Of those who answered the Welsh Government’s question on whether RSE should be compulsory for 3 to 16-year-olds, 87.5 per cent said ‘No’. Barely 10 per cent said ‘Yes’.
Despite the opposition, the Welsh Government has been told by its advisers to make the lessons mandatory for all primary and secondary-aged children.
More than 1,400 of the 1632 respondents opposed the prospect of compulsory RSE.
Common objections included children being too young to understand the topics, and the need to protect them from being sexualised.
One respondent said: “Young children should be allowed to have a childhood free from sexualisation. Parents can best decide what and when to discuss such things with their children”.
Some also raised the issue of teachers’ freedom of conscience, arguing that if teachers are forced to teach things they disagree with, some may leave the profession.
Under plans being considered by the Welsh Government, parents would not be able to withdraw their children from lessons. However when asked if parents should be able to, 88.7 per cent of respondents said ‘Yes’.

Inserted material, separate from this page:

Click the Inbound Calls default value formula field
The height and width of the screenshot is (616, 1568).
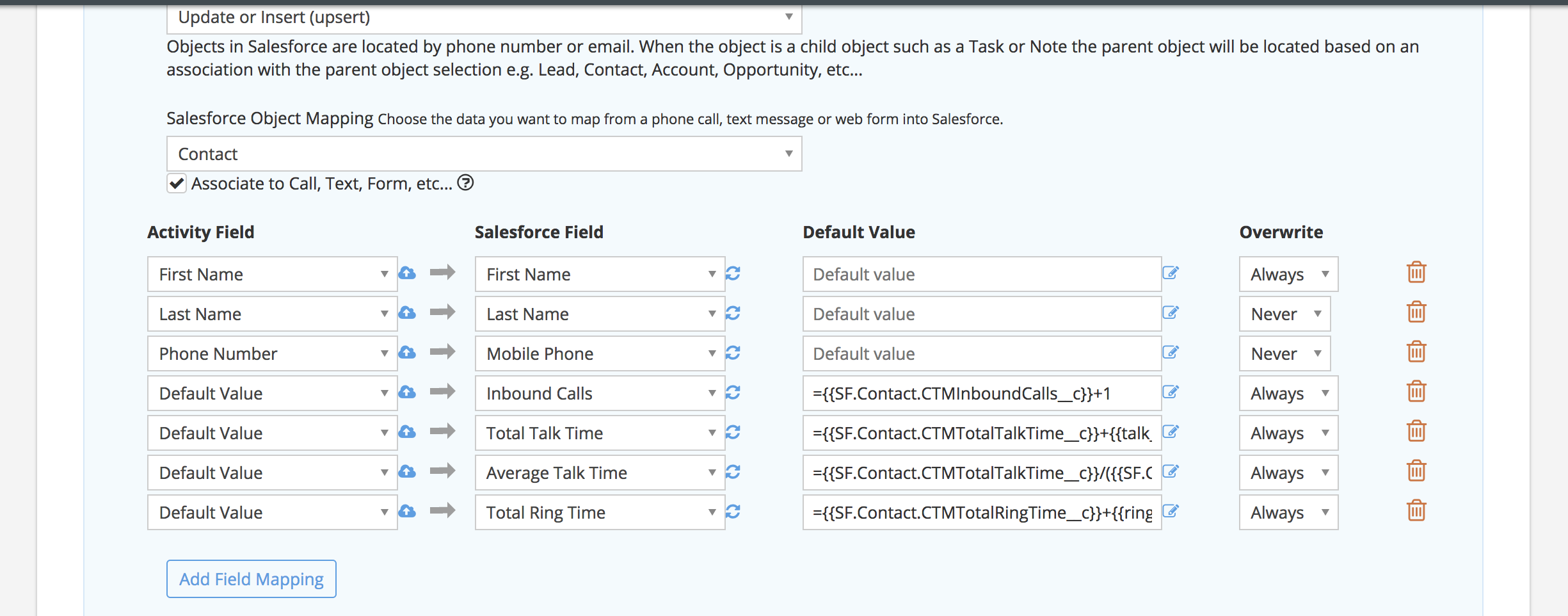point(981,394)

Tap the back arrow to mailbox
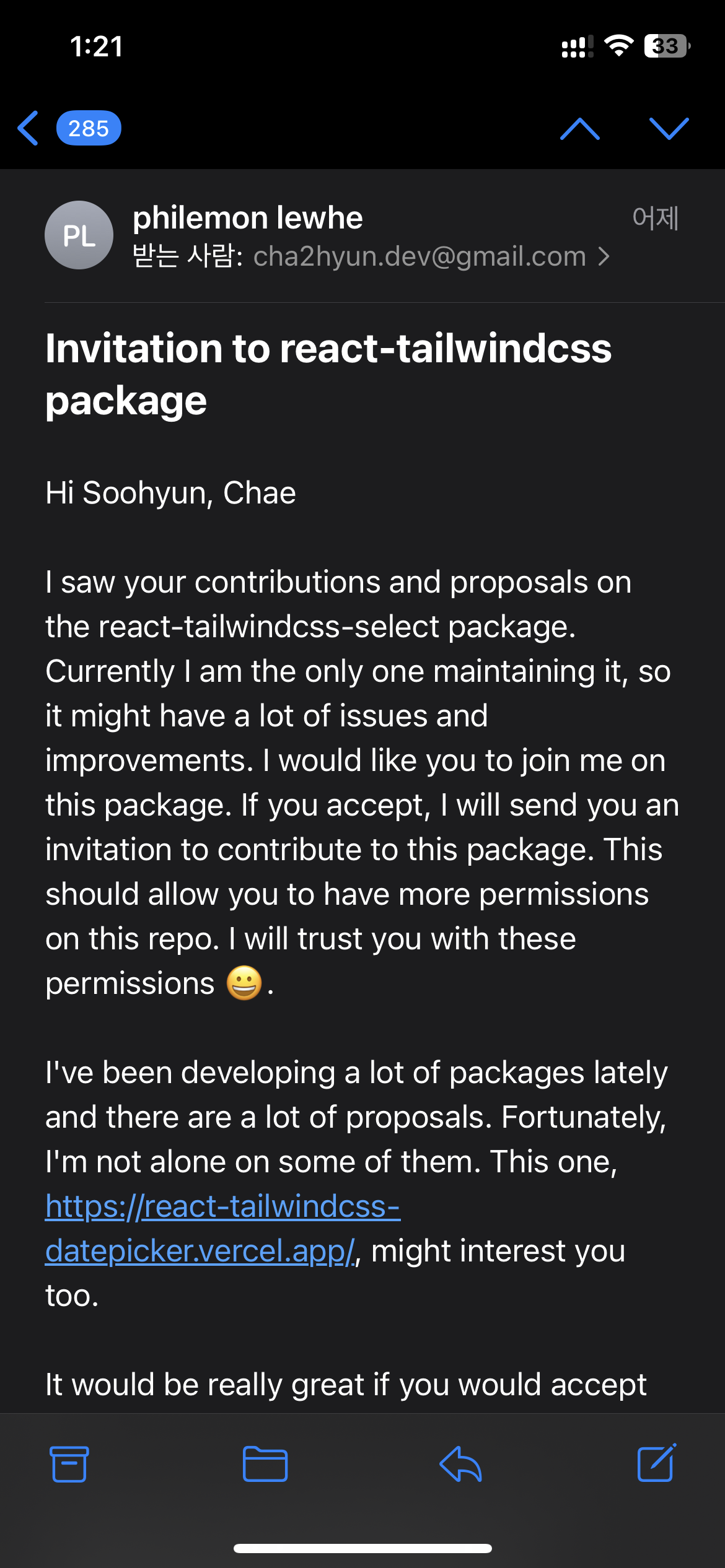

Respondents highlighted parental rights, and cited the Education Act 1996, which says that children should be educated in accordance with their parents’ wishes.
They were clear that schools should be open about the materials they are using in RSE classes, and that these should be made available to parents.
They said this would ensure children are not taught values which contradict their parents’ beliefs or religion.